Legal Blog Excerpts

Legal Blog Excerpts from Times of Israel Nov 21, 2023 by Ted Lapkin – former IDF officer and ministerial advisor to Australia’s conservative Abbott government:

The baseline treaty governing how armed conflicts are to be fought is the 1907 Hague Regulations Concerning the Laws and Customs of War on Land. Article 42 of the Regulations states: “Territory is considered occupied when it is actually placed under the authority of the hostile army. The occupation extends only to the territory where such authority has been established and can be exercised.”

Israel withdrew from Gaza in 2005, uprooting all its military bases and evicting 8,600 Jewish civilians from 17 farming and residential communities. Thus, per the terms of the Hague Regulations, Gaza cannot be “occupied”.
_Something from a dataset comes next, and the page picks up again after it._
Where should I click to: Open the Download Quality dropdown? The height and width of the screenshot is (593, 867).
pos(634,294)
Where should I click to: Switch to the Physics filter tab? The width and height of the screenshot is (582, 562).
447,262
Article 19 of the 4th Geneva Convention states: “The protection to which civilian hospitals are entitled shall not cease unless they are used to commit, outside their humanitarian duties, acts harmful to the enemy.”
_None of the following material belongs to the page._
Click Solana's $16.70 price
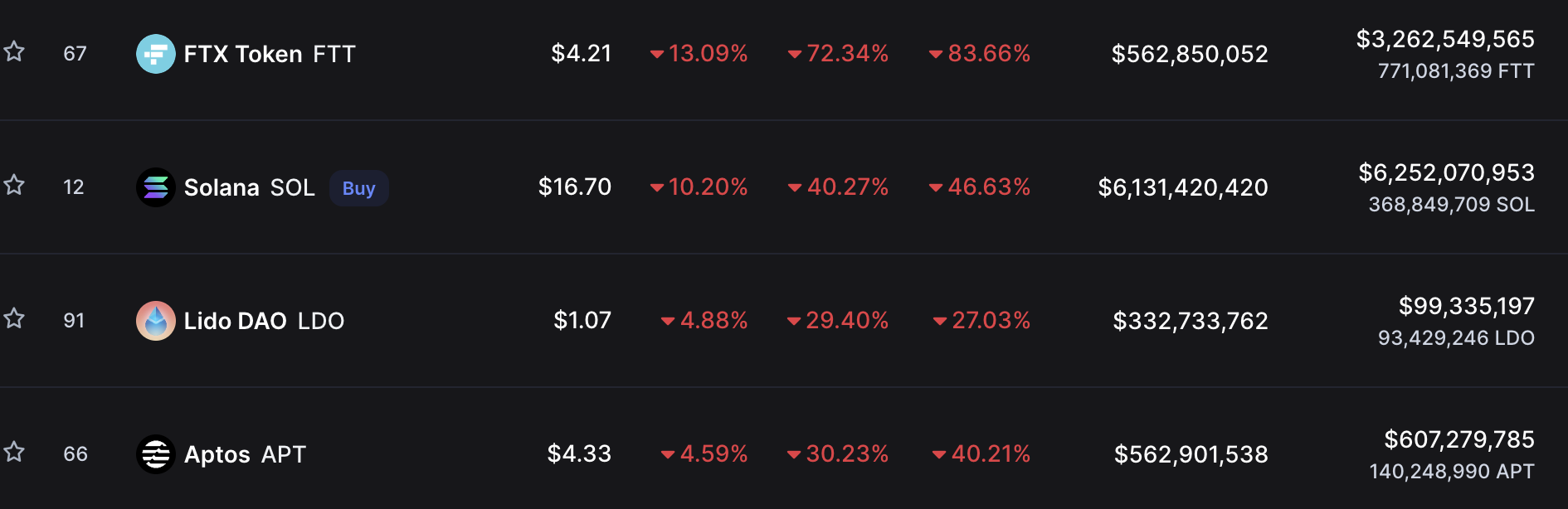The height and width of the screenshot is (509, 1568). tap(575, 187)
Section 5.14.2 of the US Department of Defense Law of War Manual explains: “The evacuation of civilians from areas likely to be attacked is advisable when there is immediate danger and where it would be likely to involve less hardship and danger to civilians than leaving them in place.” Yet, Israel is going above and beyond to lessen those hardships by facilitating the delivery of medicines, food, water and shelter to a designated safe zone near Gaza’s border with Egypt.

The procès-verbal (drafting notes) of the 4th Geneva Convention also give lie to the claim that Israel is violating the Article 33 prohibition against collective punishment. Those notes make it clear that the intent of the Convention’s drafters was to prohibit crimes of collective reprisal such as the WWII massacres committed by the SS at Lidice and Oradour-sur-Glane. Article 33 has nothing to do with legitimate military operations against valid targets of war.